# [Task instructions]
Scan the listing for the word "agent", and copy out each line where it is found.

*** Records provided Section Begins ***

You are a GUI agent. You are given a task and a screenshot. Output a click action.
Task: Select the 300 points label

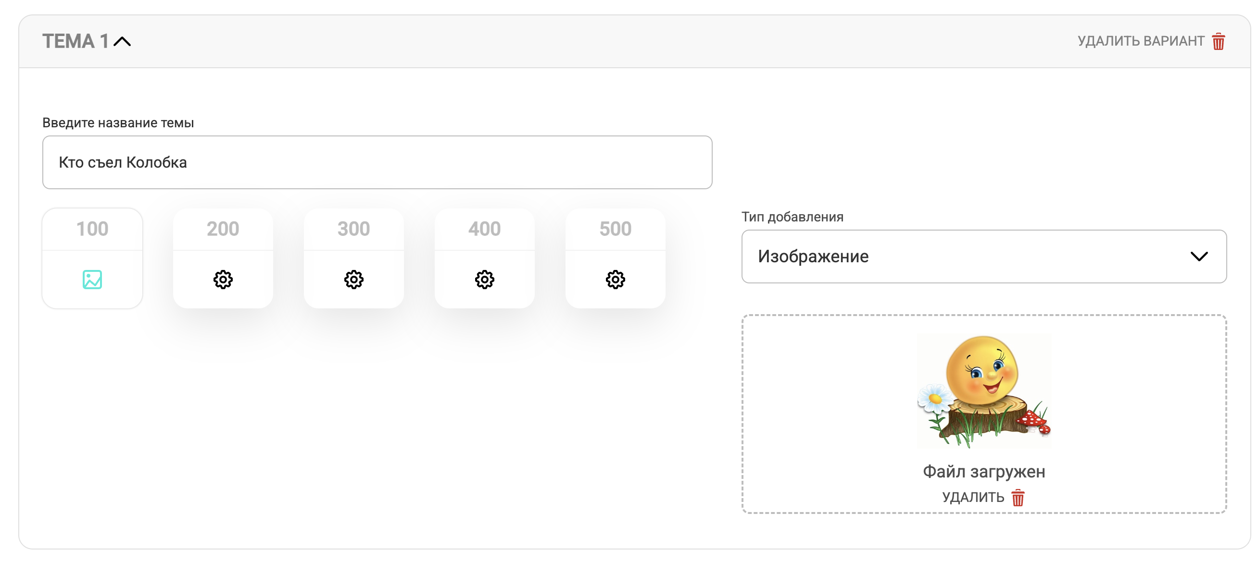[x=354, y=229]
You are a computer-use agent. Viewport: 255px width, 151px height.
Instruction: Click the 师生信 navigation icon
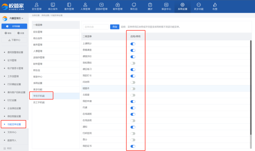[x=134, y=5]
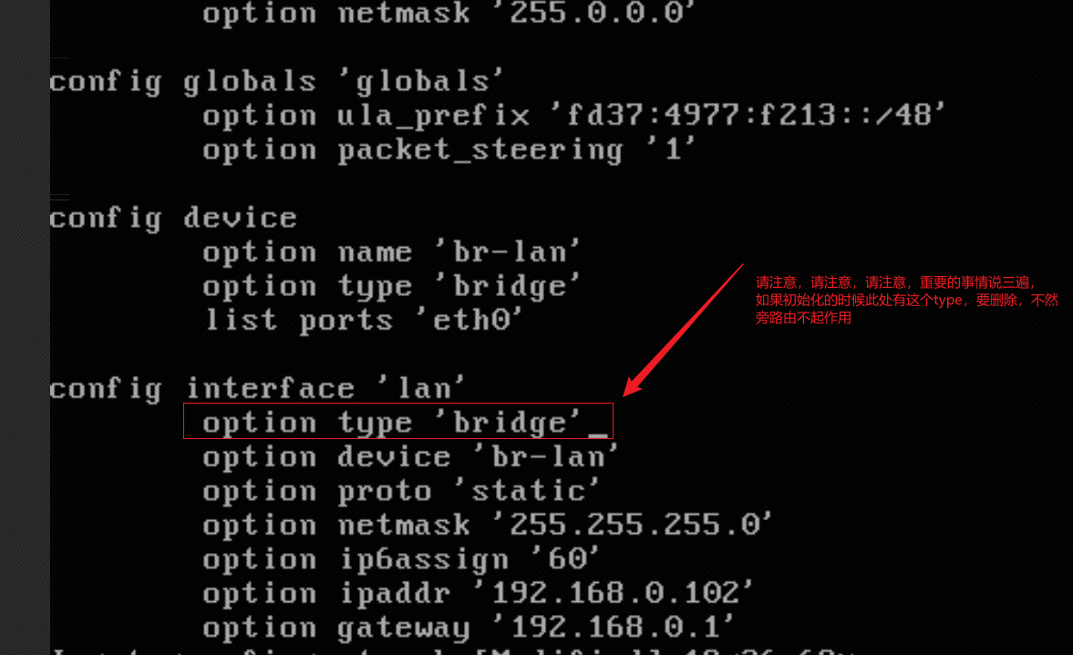Screen dimensions: 1073x655
Task: Click option type 'bridge' under config device
Action: coord(391,286)
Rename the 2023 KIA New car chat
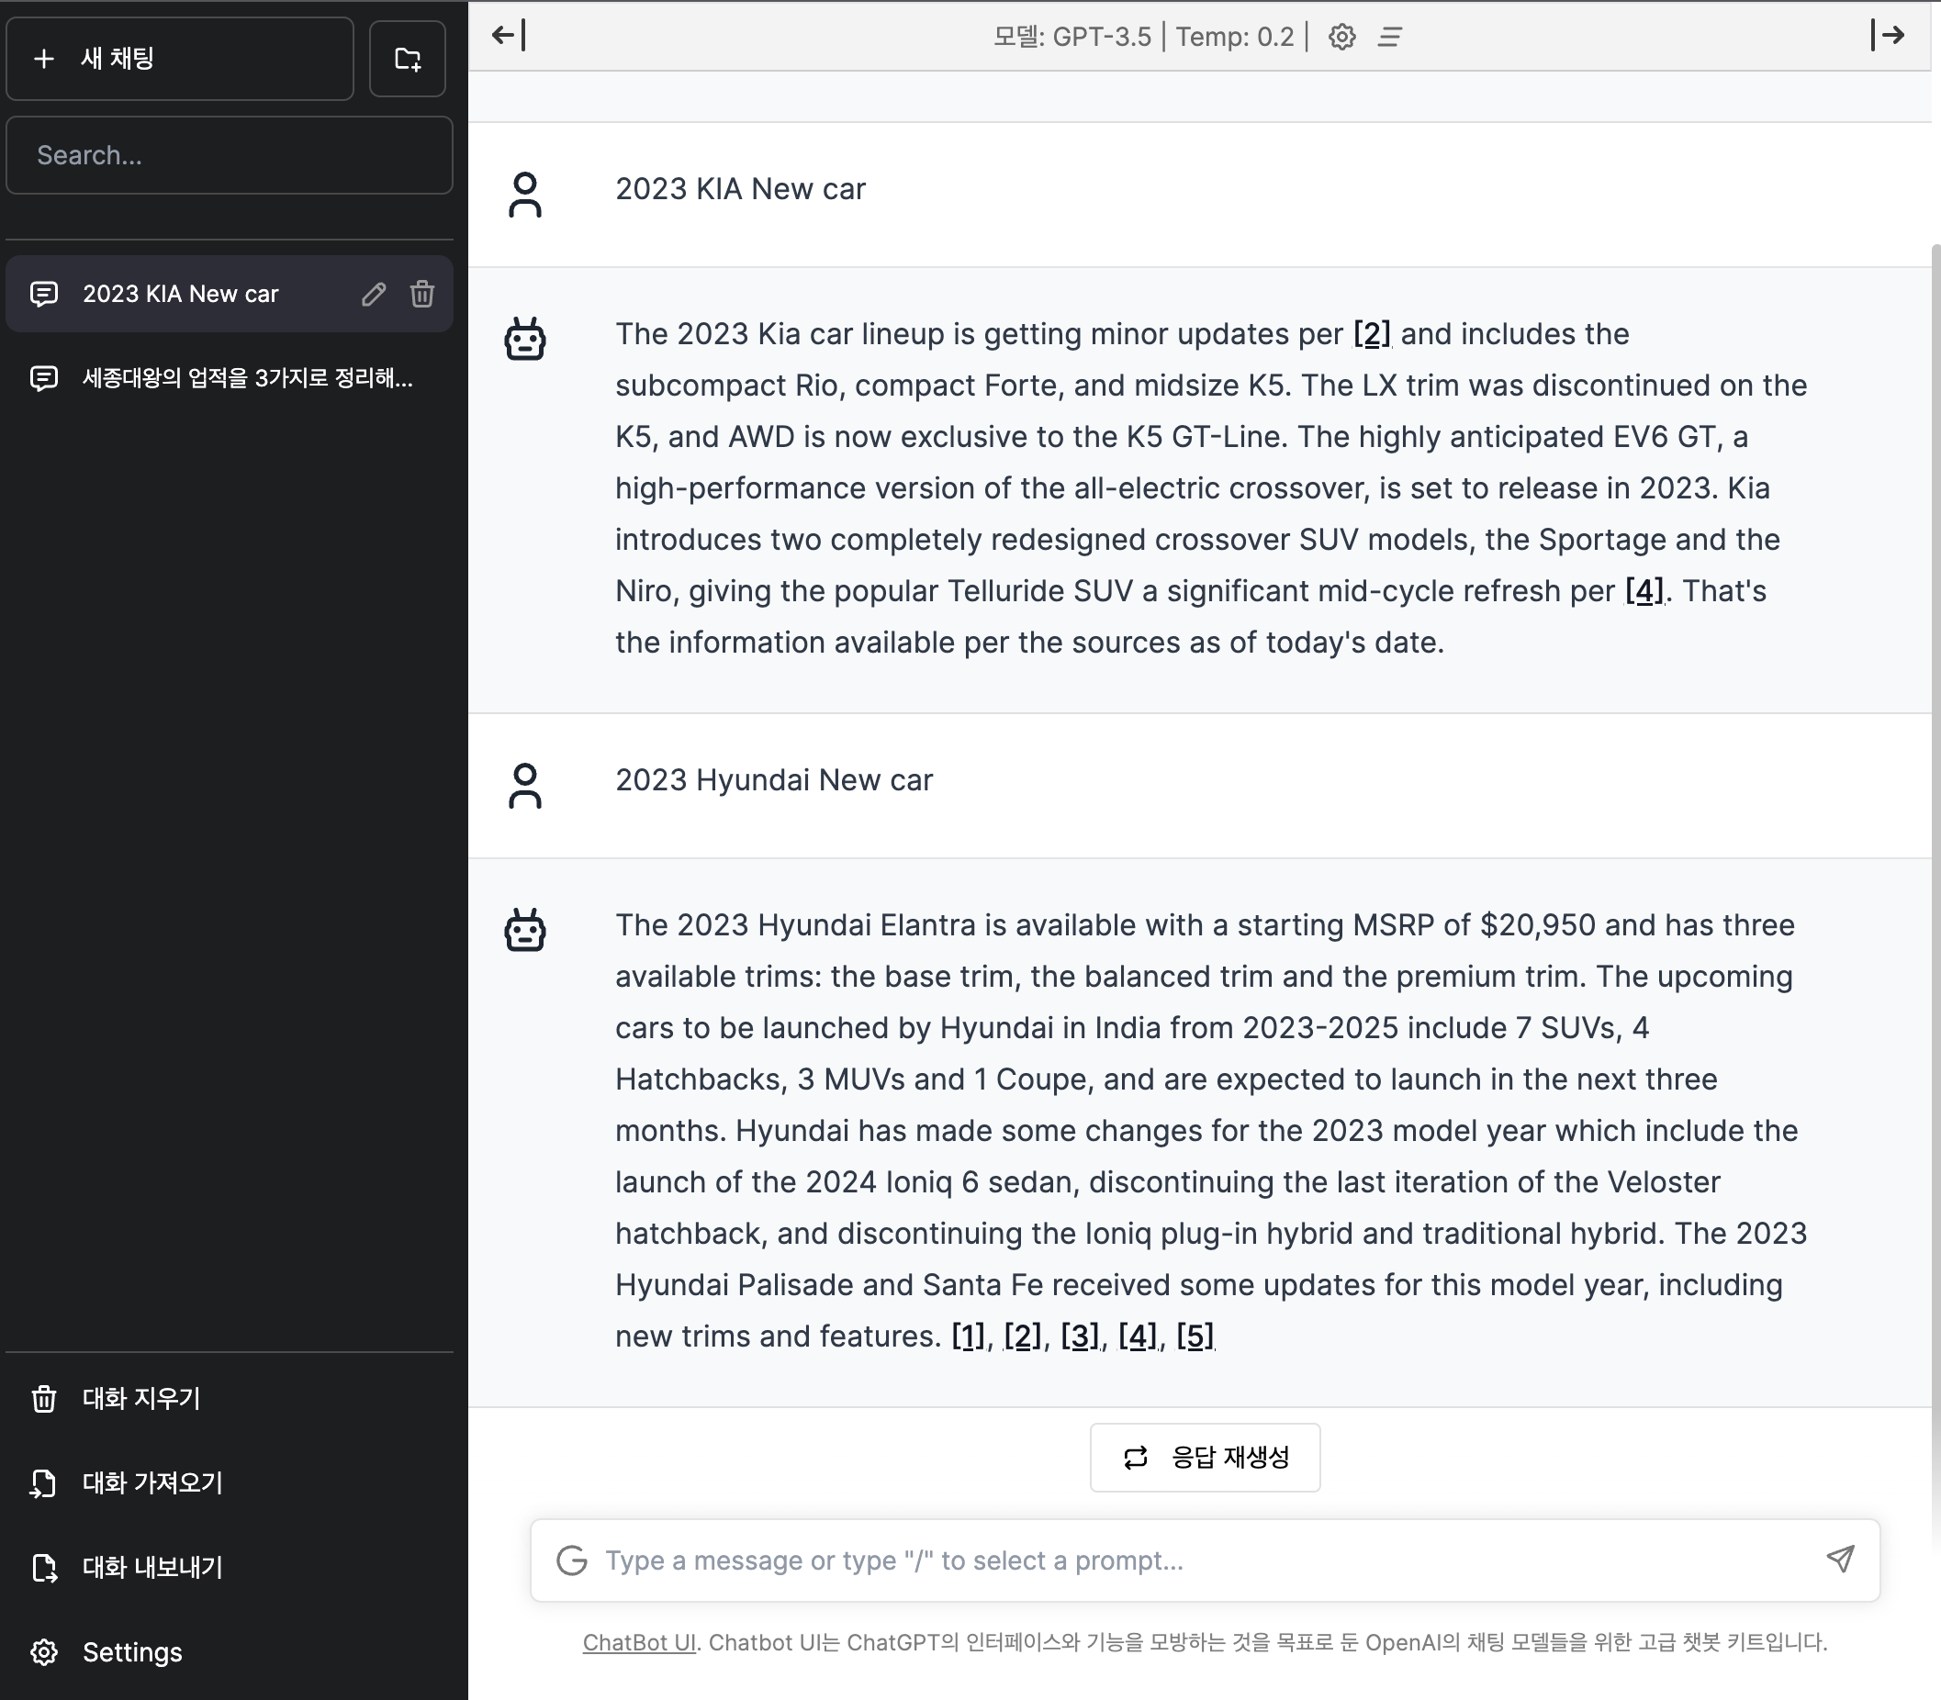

*** Records provided Section Ends ***

# [Reply]
You are a GUI agent. You are given a task and a screenshot. Output a click action.
You are a computer-use agent. Viewport: 255px width, 151px height.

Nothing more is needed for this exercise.